Nǎi Nai & Wài Pó

‘Nǎi Nai & Wài Pó’ Director Sean Wang’s Path to the Oscars

Sean Wang is receiving a slew of recognition for his short documentary film, Nǎi Nai & Wài Pó. It’s streaming for over 100 million subscribers on Disney+ and Hulu, it’s relaunching Disney’s classic People and Places series, and it’s been nominated for Best Documentary Short Film at the 96th annual Academy Awards®.

But for the 29-year-old director, all of this is just icing on the cake.

“We didn’t know if any of that was going to happen, but it wasn’t why we made the movie,” Wang said. “We really made the movie to have a memento and a time capsule of these two really incredible women.”

Those two women are his grandmothers – 86-year-old Chang Li Hua (Wài Pó) on his mother’s side, and 96-year-old Yi Yan Fuei (Nǎi Nai) on his father’s side. The film examines their playful relationship with one another, as well as their more serious feelings on aging and mortality.

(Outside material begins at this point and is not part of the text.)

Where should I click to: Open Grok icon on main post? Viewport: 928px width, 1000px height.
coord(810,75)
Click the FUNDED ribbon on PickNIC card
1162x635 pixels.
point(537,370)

Wang worked on finishing Nǎi Nai & Wài Pó and developing his first feature film, Dìdi, while at the Sundance Institute. It was there that he became a recipient of a grant from The Walt Disney Studios’ Project Advancement and Completion Fund, which is aimed at providing support to fiction directors from traditionally underrepresented backgrounds.

“Incredible” is how Wang describes the support he got from the Disney fund and the Sundance Institute: “both in just a very tangible financial way” and an “emotional” way.

“The hurdle of being a young filmmaker, obviously is resources and money and trying to get things off the ground,” Wang said. “But I think there’s so much to be said about… someone you admire looking at you and being like ‘hey, I know you’re still figuring it out, but this thing that you’re trying to figure out… I see something special, and I want to just help you get to where I think you can get to.’”

Wang hopes that future recipients of Disney’s Project Advancement and Completion fund can find the same sense of community that helped him on his burgeoning career path.

One stop on Wang’s path is reviving Disney’s long dormant People and Places series.

From 1953 to 1960, Disney produced a series of 17 travelogue featurettes under that banner, shedding light on ways of life everywhere; from the Eskimos of Alaska, to a family of fisherfolk in Japan, to even a Disneyland U.S.A. visit.

Three of the films in that original series won Academy Awards.

Nǎi Nai & Wài Pó is the first installment in the relaunch of the People and Places series. “To have a platform like Disney+, and then to have it be the first movie that revives this very revered series that they’ve had, it’s incredible,” Wang said.

For Wang, he’s just thrilled that Nǎi Nai & Wài Pó is connecting with so many people. He says that the awards and distribution are “stuff we don’t really have control over. But because people saw and resonated with the movie, it feels special that it’s sort of coming together in a very organic way.”

And what about Nǎi Nai and Wài Pó themselves?

“I feel very fortunate and lucky that they are still in good health and can celebrate this moment with me and with us,” Wang said. “They’re coming down to LA for the Oscars, so, I think it’s going to be special.”